Disclaimer: I could put something smart and witty here about how I DO NOT IN ANY WAY SHAPE OR FORM OWN FURUBA... but, frankly, I'm really sick and waay too tired to bother.
Enjoy:
You know when you say one word so many times that it loses all meaning? That it sounds strange, and makes you wonder why the word and the definition connect?
Freedom.
Freedom-freedom-freedom-freedom-freedom-freedom-freedom-freedom-freedom-freedom. Free. Free. Free. Free. Free. Free. Free. Free.
To be free.
We will never be able to live our own lives. The Sohma curse governs all of our choices and decisions.
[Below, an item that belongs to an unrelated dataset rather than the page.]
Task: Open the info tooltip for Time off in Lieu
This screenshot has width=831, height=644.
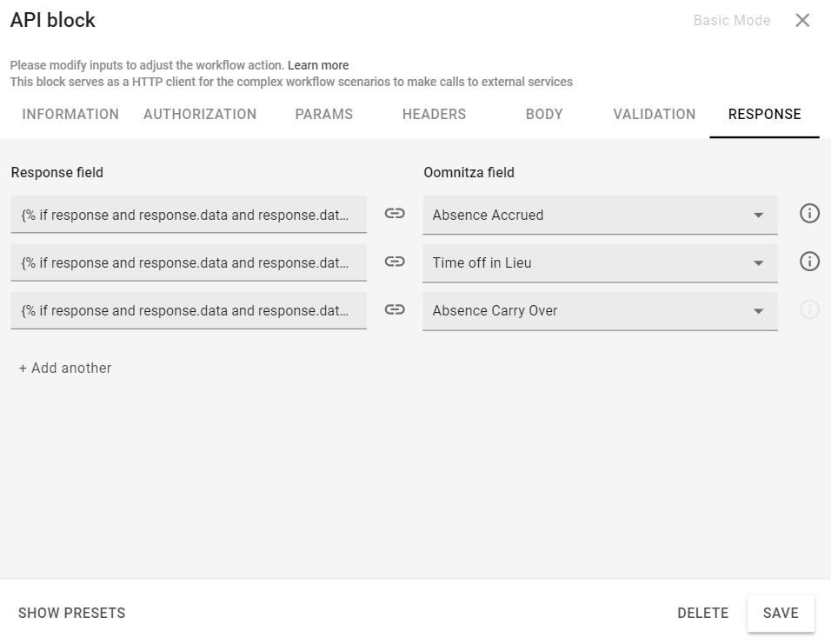Action: click(x=809, y=262)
It rules us so much that it really has become our lives.
Our transformations make it next to impossible to have real relationships outside of the family and relationships within it do not last long. Akito see to that.
Akito is right though; why should I lead Haru on? I don't have that right. At 18, I'll be confined and Haru will be left on his own. It's better that we didn't get too deep or too far in. It could never work, so it's better that we don't try. Yet again, the Sohma curse destroys all hope of a normal life, of friends, and of love. We don't deserve it. I, most of all, don't deserve it.
And the stupid ox had finally gotten over Yuki, too.
Not that the situation is bothering me. Not at all.
This is the way it has to be.
Even those of us who try to run away, to escape, don't get far. Just take a look at Shigure and rest of us who use his house as a safe haven; we still participate in family events, we still talk to them and we are still a part of that retarded little group of zodiac animals. Except for me, of course. I'm cursed too, but I'm not the same as them. I'm not a part of the group. The little club. They have each other to turn to when living with the curse brings them trouble. When they feel lonely.
But I've got myself. I've got myself and Sensei, and training. That's all I really want and need.
I don't need some one to run to, and I definitely don't want that stupid ox.
They let me go where I want. I can disappear. I can go train in the mountains for weeks, and they don't care. They know I'll come back. That I have to come back.
Freedom is an illusion when you are a Sohma. A pretty dream, a childish fantasy. A word with no meaning.
Freedom. Free.
What I want is...
I want... to be free.
Tell me what you think. I know it's short, and could be considered OOC ... but I got to thinking, even really angry people (such as Kyo) have to have moments where their anger dissipates and all their left with is a feeling of sadness and loneliness.